He also said he likes what he has seen in the company’s efforts to develop new products.

“We’re going to press hard to find differentiated product that quite honestly the competition has no answer to, because that will gain you share,” Baker said during the company’s second quarter earnings call.

Actuant, which has operations in more than 30 countries and provides branded hydraulic tools, specialized energy market products and highly engineered position and motion control systems, has been particularly hit by downturns in the oil and gas market and other industrial areas. The company announced a $170 million net impairment charge for the second quarter last week and indicated it would miss expectations.

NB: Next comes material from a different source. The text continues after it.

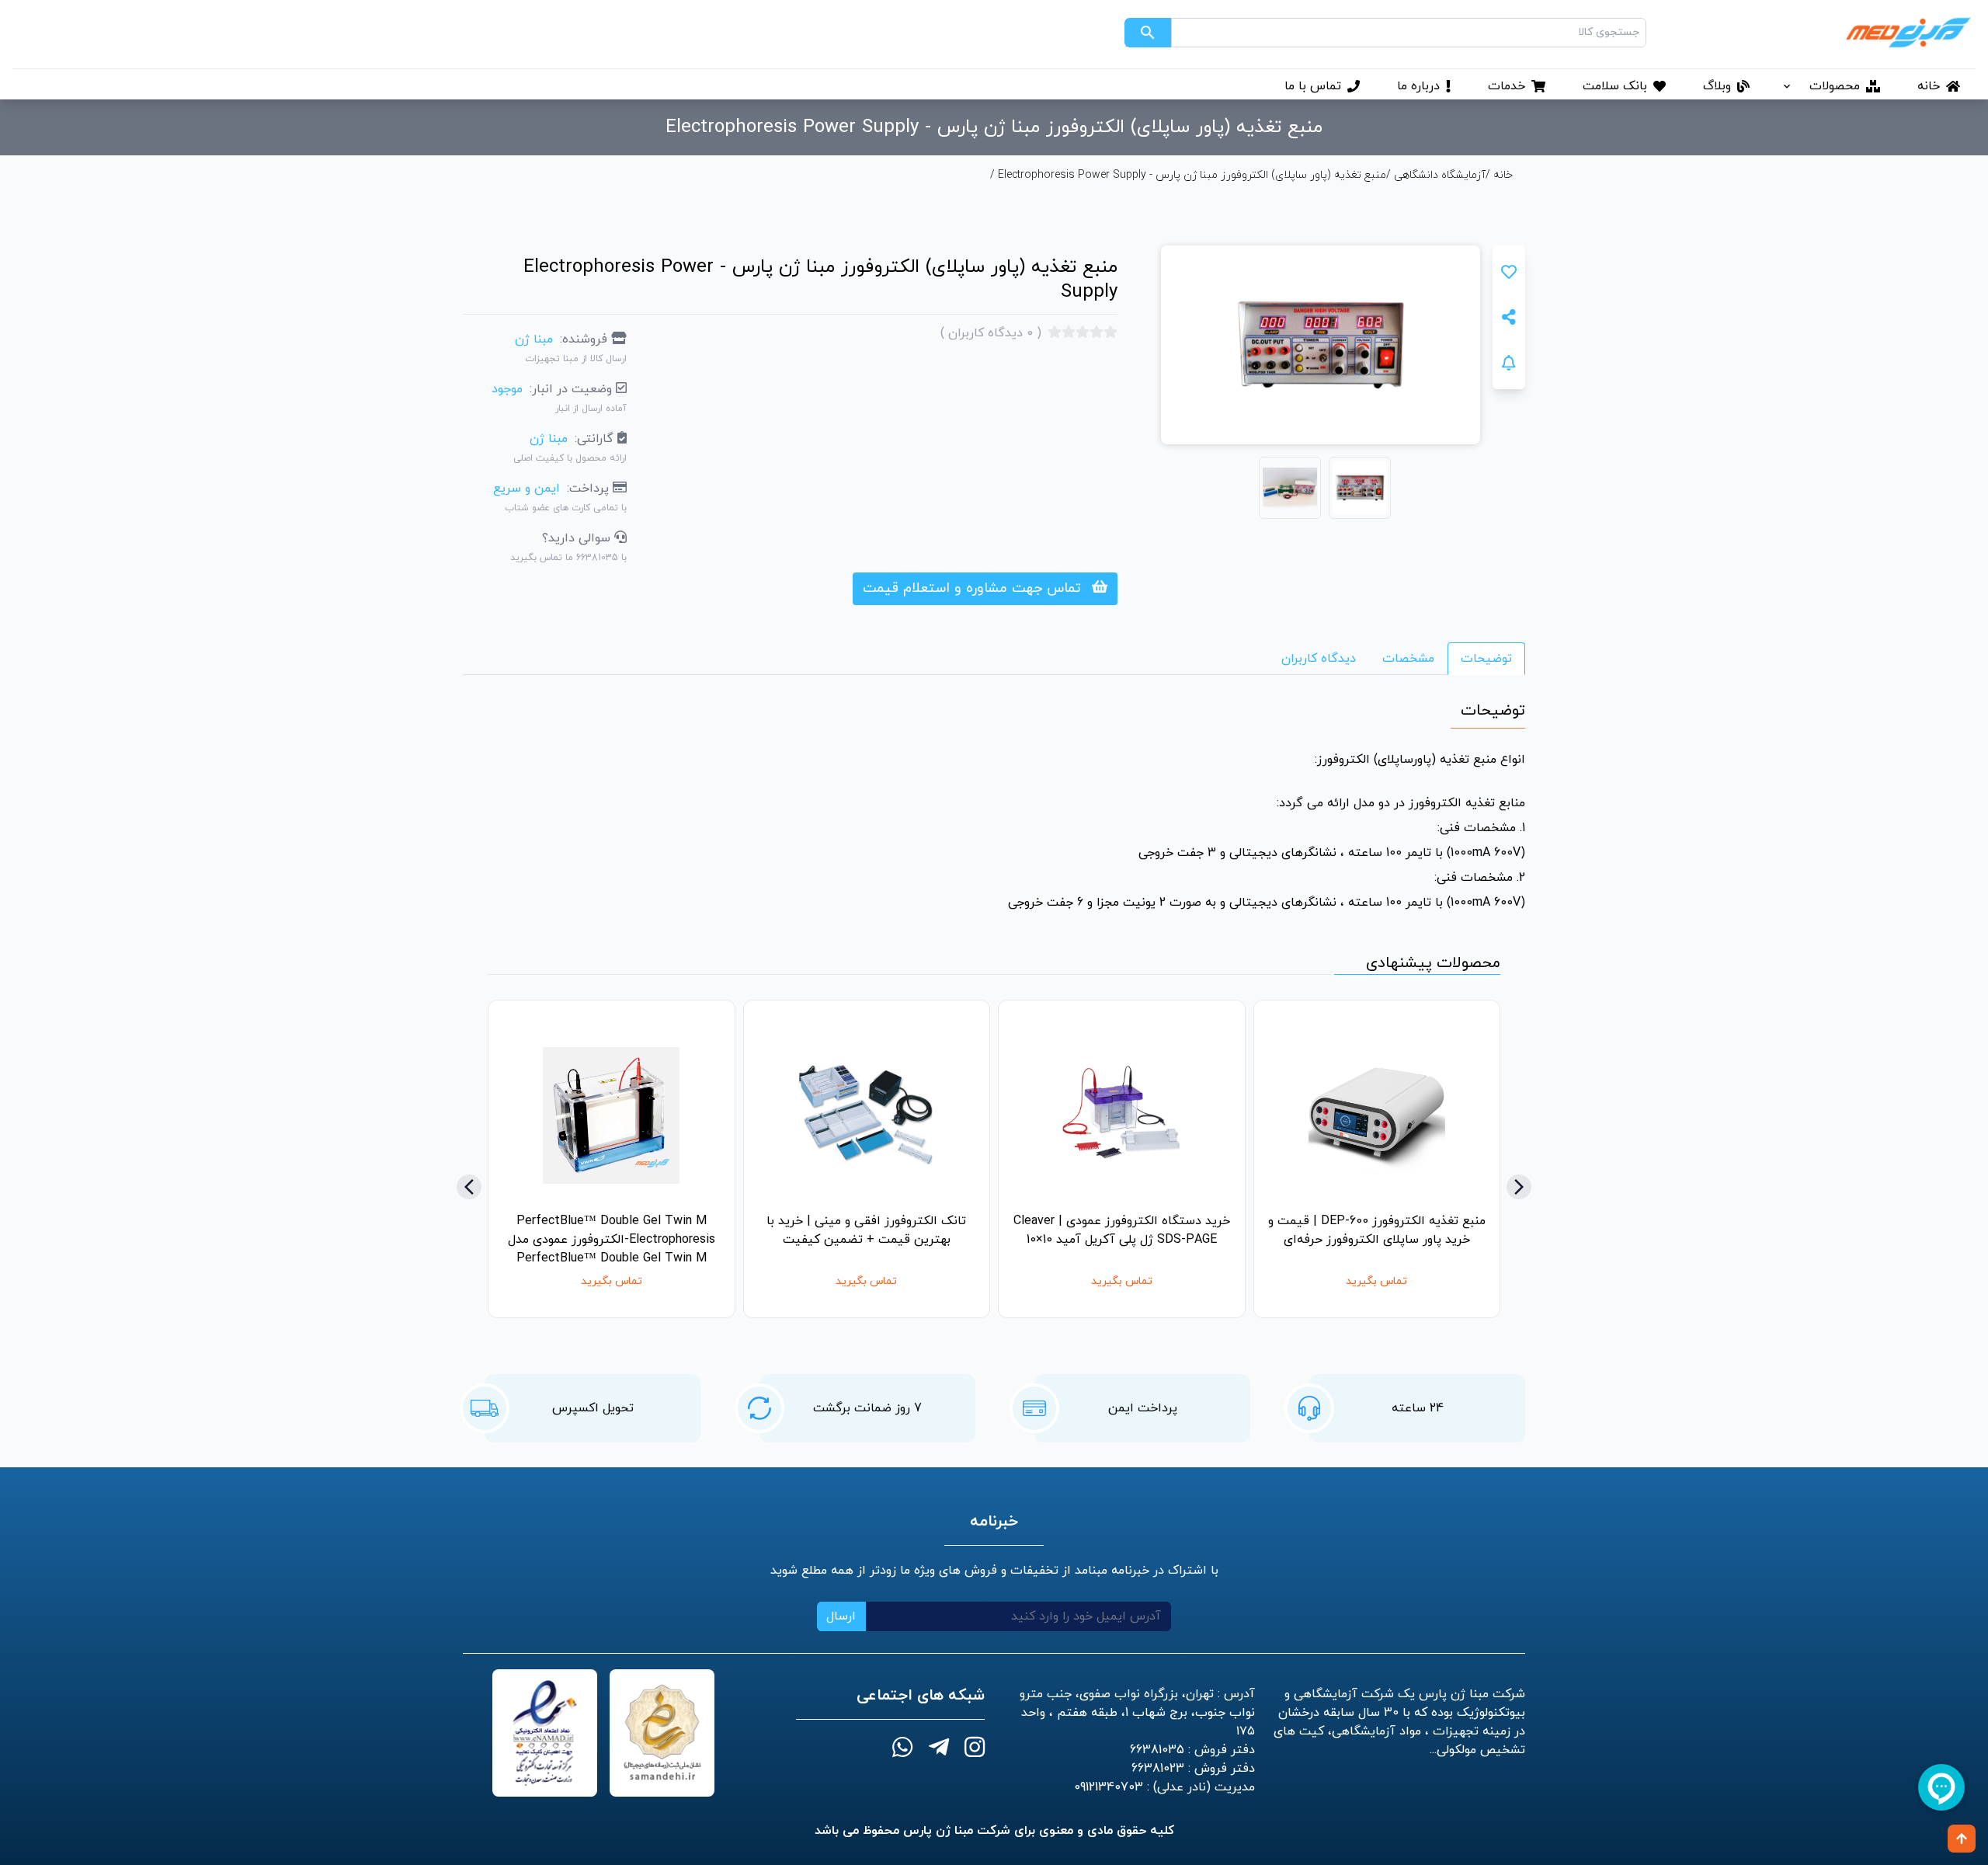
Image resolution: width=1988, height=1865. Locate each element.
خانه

On Wednesday, the company reported a $159.2 million loss for the second quarter, compared with a $64.8 million loss for the same quarter in 2015. The loss amounted to $2.70 per diluted share, compared with a loss of $1.05 per share the previous year. Actuant indicated its adjusted earnings, accounting for the impairment charge and other restructure activities was 21 cents per share, down from 28 cents per share the previous year.

The company’s revenue fell 13 percent to $263.3 million. The core sales were down 8 percent while foreign currency exchange rates reduced sales 5 percent. The company’s industrial segment was hit particularly hard with sales down 16 percent to $81.2 million, including a 14 percent drop in core sales. The energy segment was off 14 percent to $86 million, with an 8 percent drop in core sales. The engineered solutions segment was down 8 percent to $96 million, including a 4 percent drop in core sales.

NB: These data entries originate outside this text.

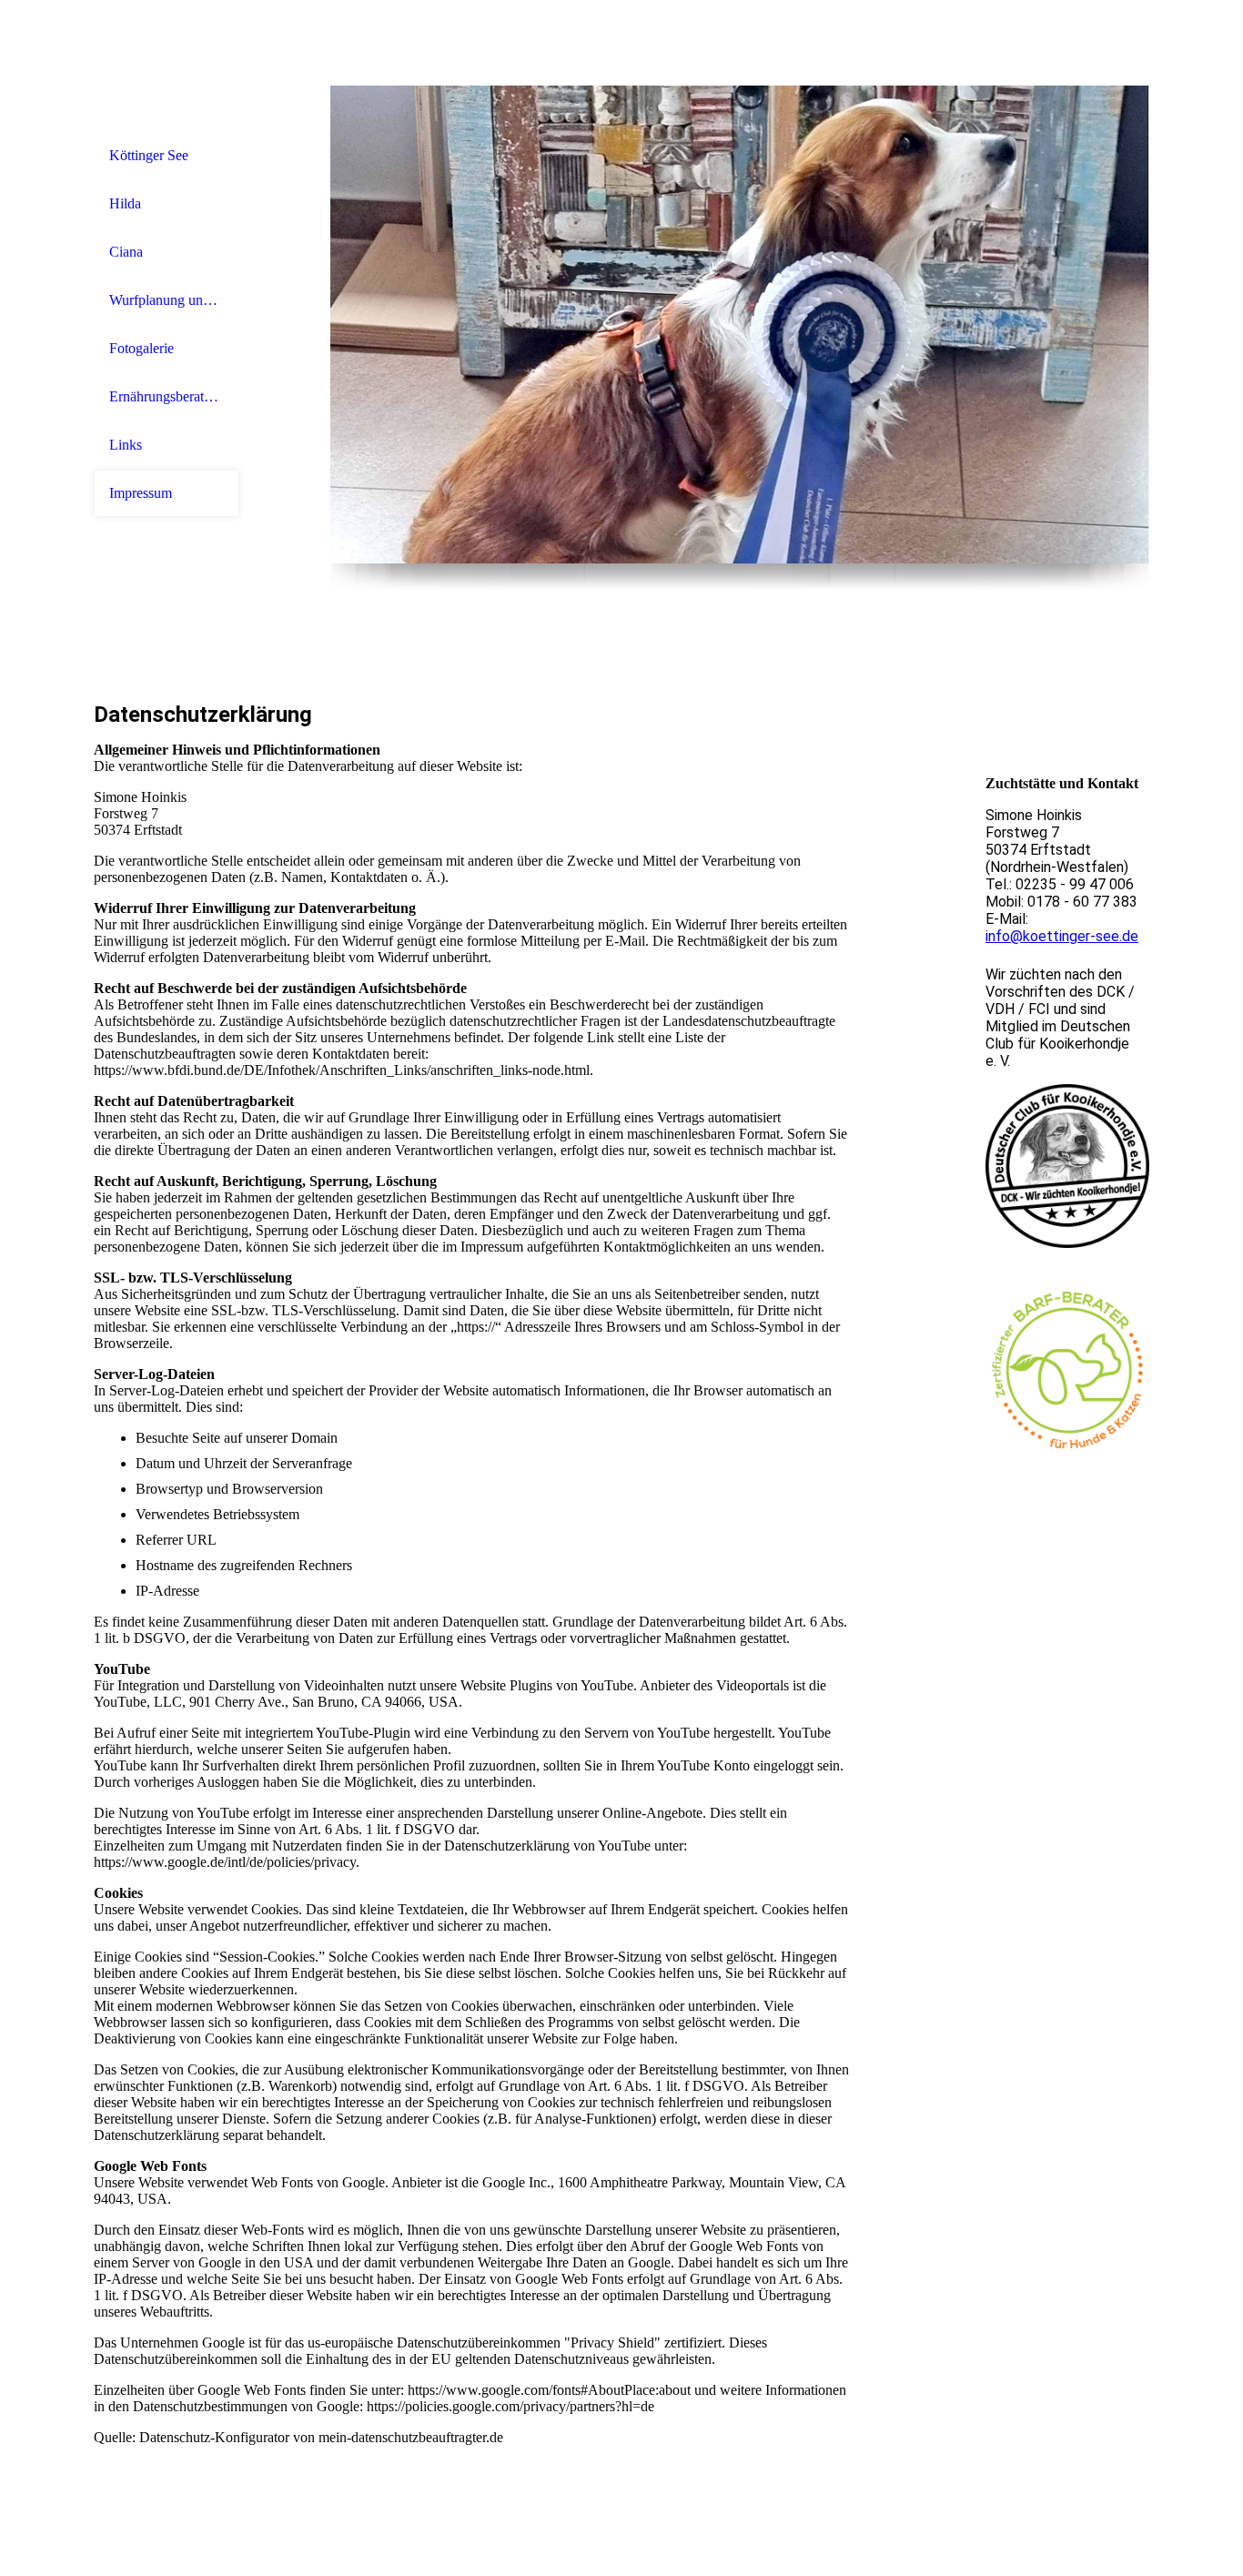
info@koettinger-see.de (1061, 936)
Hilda (125, 203)
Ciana (126, 251)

Chief financial officer Andy Lampereur said the decreases were generally felt throughout the company’s global footprint with “particularly soft” performance in the Americas and emerging markets.

Baker said the performance didn’t really deteriorate during the quarter and was weak throughout.

“It really started slow and ended slow,” he said.

The company reduced guidance for the full year to a drop of between 4 and 6 percent. The previous range was a drop between 1 and 4 percent. The company actually increased guidance for the energy segment, moving the lower end of its range from a 3 percent drop to a 1 percent drop. The company expects the industrial segment to be down 10 to 12 percent for the year, compared with a 3 to 6 percent drop in previous guidance.

“Despite the challenges we face, our priorities are clear – balancing our cost structure with demand, driving organic growth and generating free cash flow to strategically grow the business,” Baker said.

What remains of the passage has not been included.